#### [Exercice écrit 1]
Recopiez le passage du texte sur la réforme des retraites qui va de « Je note qu’il » à « de la pension. » en le mettant à jour : remplacez « décote » par « minoration ».
#### [Exercice écrit 2]
Poursuivez le texte sur la réforme des retraites à partir de l'endroit où il s'arrête.

#### [Texte de la page]
++++

« Retraites à 64 ans, pourquoi le projet du gouvernement est injuste , inutile et sa méthode d’examen contestable » par Marietta KARAMANLI

Source image, capture d’écran depuis une vidéo de commission le 11 janvier 2023 sur le site de l’Assemblée Nationale

Lundi 6 février, débutera l’examen en séance publique du projet de loi sur les retraites dont l’objet essentiel est de porter à 64 ans après avoir été envisagé à 65 ans l’âge légal de la retraite.

J’y suis opposée pour plusieurs raisons.

Ce projet suscite inquiétudes car il est injuste dans ses effets.

Je note qu’il y a eu un premier projet en 2020 qui posait déjà problème ; il instituait un âge pivot avec malus si départ avant. Présenté par le gouvernement d’alors il a été abandonné !

I La réforme crée de très nombreux perdants. C’est simple ce sont tous les actifs !

Ceux nés entre septembre 1961 et 1972 subissent l’accélération de l’allongement de la durée de cotisation.

Ils devront travailler plus longtemps que prévu, pour certains dès de cette année, alors qu’ils pouvaient espérer partir à la retraite.

Celles et ceux nés après 1973 devaient déjà travailler 43 ans, la réforme ne change donc rien pour eux du seul point de vue de la durée d’assurance.

Mais ils pourront être pénalisés par le recul de l’âge légal à 64 ans.

En effet le report pourra en amoindrir la surcote ou empirer la décote appliquée au calcul de la pension.

L’allongement de l’âge légal va défavoriser toutes et tous ceux qui réunissent leurs annuités avant d’atteindre celui-ci.

Celles et ceux qui ont commencé à travailler tôt, même avec le dispositif carrière longue, n’échapperont pas à cet allongement qui sera pour eux une régression.

Ils auront commencé à travailler à 18 ans, auront 43 ans à 61 ans et devront travailler jusqu’à 62 ans !

++++

#### [Extraits de données]
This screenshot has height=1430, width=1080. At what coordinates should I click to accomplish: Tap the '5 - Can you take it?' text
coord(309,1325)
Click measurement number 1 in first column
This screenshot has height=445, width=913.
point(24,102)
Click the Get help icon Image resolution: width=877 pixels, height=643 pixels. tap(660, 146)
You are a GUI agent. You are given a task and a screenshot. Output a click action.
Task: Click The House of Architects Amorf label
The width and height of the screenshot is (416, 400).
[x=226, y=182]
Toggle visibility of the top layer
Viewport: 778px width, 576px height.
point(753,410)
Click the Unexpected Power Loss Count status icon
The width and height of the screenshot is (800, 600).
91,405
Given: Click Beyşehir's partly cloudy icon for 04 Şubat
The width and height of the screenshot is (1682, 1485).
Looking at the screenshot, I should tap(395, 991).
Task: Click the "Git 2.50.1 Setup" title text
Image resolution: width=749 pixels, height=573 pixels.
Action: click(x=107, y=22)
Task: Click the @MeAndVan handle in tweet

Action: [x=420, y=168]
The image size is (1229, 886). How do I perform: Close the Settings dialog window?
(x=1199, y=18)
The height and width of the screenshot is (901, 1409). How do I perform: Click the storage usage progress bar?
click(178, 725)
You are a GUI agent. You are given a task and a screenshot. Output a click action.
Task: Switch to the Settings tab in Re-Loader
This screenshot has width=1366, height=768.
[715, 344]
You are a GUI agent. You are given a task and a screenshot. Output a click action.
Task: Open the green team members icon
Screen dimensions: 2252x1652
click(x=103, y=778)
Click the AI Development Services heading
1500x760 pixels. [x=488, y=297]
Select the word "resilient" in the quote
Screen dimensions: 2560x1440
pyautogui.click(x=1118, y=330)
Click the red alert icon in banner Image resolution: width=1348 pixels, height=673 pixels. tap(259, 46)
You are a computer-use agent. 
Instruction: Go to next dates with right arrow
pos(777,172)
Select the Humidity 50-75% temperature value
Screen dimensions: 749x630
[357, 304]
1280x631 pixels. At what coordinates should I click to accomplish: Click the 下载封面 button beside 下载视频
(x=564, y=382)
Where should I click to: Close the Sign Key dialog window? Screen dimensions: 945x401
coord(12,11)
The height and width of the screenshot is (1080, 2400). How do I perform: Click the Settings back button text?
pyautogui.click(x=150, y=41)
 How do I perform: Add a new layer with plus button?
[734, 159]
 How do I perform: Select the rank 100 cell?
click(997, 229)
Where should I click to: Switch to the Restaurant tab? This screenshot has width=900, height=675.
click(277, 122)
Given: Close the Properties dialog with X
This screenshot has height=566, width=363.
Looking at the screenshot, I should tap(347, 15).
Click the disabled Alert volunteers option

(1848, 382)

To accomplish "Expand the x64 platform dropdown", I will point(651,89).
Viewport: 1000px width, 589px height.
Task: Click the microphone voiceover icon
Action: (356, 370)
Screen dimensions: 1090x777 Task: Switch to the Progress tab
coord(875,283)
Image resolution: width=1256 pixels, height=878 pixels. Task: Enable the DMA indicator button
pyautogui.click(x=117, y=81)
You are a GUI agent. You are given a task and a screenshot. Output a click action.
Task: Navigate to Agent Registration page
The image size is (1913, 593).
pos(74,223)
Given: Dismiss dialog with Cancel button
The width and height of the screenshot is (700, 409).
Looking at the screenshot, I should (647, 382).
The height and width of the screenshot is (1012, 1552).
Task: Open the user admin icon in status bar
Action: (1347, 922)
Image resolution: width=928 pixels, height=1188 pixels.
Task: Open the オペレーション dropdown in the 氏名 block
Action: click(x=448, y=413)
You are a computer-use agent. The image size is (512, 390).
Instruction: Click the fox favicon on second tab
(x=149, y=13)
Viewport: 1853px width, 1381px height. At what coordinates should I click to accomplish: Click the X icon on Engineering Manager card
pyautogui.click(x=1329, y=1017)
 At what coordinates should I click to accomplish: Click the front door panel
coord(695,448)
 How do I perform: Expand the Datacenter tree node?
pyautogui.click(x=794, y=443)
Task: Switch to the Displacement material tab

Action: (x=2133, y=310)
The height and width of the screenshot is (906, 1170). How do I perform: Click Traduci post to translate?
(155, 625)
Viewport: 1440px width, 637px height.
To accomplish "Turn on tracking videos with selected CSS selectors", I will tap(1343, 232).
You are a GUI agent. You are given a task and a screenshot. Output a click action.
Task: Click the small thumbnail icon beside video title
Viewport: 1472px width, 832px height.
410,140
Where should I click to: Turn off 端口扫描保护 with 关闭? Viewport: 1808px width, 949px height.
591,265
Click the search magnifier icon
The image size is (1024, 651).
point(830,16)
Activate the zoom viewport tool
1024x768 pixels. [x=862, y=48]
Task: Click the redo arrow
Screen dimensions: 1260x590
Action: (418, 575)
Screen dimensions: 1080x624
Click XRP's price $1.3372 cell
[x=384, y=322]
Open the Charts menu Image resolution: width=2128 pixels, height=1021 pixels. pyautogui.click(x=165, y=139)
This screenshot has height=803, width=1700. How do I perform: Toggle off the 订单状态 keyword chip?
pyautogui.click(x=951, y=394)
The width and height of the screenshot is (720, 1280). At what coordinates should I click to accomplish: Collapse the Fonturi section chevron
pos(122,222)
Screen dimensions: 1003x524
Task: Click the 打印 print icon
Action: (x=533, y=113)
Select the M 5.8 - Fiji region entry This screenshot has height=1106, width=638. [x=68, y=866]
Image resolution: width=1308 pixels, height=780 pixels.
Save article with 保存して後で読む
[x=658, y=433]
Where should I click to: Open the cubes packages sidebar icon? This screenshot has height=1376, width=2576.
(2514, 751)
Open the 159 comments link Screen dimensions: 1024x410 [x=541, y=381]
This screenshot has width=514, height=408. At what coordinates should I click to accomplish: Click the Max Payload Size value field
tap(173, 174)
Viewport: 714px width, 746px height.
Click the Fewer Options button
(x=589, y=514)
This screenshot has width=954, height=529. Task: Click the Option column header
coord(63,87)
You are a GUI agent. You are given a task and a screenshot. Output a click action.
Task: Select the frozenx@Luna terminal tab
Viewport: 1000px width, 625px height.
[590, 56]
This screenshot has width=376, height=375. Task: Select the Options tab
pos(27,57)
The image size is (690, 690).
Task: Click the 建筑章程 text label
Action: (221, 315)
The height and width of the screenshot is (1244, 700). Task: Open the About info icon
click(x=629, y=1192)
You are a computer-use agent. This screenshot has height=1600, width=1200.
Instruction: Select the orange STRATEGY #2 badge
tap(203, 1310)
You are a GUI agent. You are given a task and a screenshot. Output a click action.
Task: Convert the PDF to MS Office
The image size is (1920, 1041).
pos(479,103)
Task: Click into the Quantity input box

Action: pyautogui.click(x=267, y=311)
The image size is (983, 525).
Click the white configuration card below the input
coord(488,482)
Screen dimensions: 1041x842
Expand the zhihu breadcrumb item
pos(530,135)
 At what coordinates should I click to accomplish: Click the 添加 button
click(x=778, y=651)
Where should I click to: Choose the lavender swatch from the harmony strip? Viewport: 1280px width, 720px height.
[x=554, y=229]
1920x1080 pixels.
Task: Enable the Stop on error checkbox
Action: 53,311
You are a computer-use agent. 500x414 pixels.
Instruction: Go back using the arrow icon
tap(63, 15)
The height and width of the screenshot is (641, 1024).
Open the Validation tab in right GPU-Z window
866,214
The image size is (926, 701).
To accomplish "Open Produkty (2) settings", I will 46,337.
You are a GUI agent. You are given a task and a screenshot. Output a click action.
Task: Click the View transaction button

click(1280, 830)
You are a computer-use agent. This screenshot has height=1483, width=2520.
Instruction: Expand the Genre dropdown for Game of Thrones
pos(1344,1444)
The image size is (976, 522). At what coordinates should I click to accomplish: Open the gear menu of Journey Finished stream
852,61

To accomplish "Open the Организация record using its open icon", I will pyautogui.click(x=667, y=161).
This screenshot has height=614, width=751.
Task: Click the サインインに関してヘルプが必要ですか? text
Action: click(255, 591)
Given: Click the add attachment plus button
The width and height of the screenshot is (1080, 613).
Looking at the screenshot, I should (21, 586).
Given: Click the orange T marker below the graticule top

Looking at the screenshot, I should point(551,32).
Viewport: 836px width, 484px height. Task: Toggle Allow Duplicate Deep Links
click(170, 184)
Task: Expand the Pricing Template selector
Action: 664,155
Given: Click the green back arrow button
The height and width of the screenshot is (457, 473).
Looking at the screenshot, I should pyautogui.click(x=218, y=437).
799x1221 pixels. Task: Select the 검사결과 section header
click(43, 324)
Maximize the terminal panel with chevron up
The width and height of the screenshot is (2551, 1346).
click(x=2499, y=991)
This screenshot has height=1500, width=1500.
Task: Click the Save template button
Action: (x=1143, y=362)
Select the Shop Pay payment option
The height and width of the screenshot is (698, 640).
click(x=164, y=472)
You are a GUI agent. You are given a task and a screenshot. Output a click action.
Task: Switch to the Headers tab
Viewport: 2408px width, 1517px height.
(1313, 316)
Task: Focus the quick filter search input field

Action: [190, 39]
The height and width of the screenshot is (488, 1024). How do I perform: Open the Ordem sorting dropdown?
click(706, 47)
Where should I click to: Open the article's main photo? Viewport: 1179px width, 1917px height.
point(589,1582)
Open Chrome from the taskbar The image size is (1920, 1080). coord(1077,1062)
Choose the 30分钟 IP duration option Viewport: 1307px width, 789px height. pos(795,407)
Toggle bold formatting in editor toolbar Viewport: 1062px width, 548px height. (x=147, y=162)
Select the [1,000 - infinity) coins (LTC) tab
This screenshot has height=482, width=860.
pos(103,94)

++++

#### [Résultat 1]
Je note qu’il y a eu un premier projet en 2020 qui posait déjà problème ; il instituait un âge pivot avec malus si départ avant. Présenté par le gouvernement d’alors il a été abandonné !

I La réforme crée de très nombreux perdants. C’est simple ce sont tous les actifs !

Ceux nés entre septembre 1961 et 1972 subissent l’accélération de l’allongement de la durée de cotisation.

Ils devront travailler plus longtemps que prévu, pour certains dès de cette année, alors qu’ils pouvaient espérer partir à la retraite.

Celles et ceux nés après 1973 devaient déjà travailler 43 ans, la réforme ne change donc rien pour eux du seul point de vue de la durée d’assurance.

Mais ils pourront être pénalisés par le recul de l’âge légal à 64 ans.

En effet le report pourra en amoindrir la surcote ou empirer la minoration appliquée au calcul de la pension.

#### [Résultat 2]
( la presse annonce que le gouvernement proposerait un aménagement au projet de loi visant à prendre en compte les carrières les plus longues mais en allongeant tout de même l’âge légal).

S’agissant des femmes, le montant des pensions versées aux femmes est en moyenne inférieur de 40 % à celui qui est versé aux hommes.

Elles auront mécaniquement plus de mal à réunir leurs annuités, du fait de carrières souvent moins continues.

Elles partent souvent plus tard en retraite et la situation va s’aggraver !

Par ailleurs la réforme ignore la pénibilité.

Sur le financement, une autre façon de faire reste possible

Le Président du Conseil d’Orientation des Retraites entendu par la commission des finances de l’Assemblée Nationale  a déclaré je cite « Les dépenses de retraites sont globalement stabilisées et même à très long terme, elles diminuent dans trois hypothèses sur quatre.  Dans l’hypothèse la plus défavorable, elles augmentent sans augmenter de manière très très importante.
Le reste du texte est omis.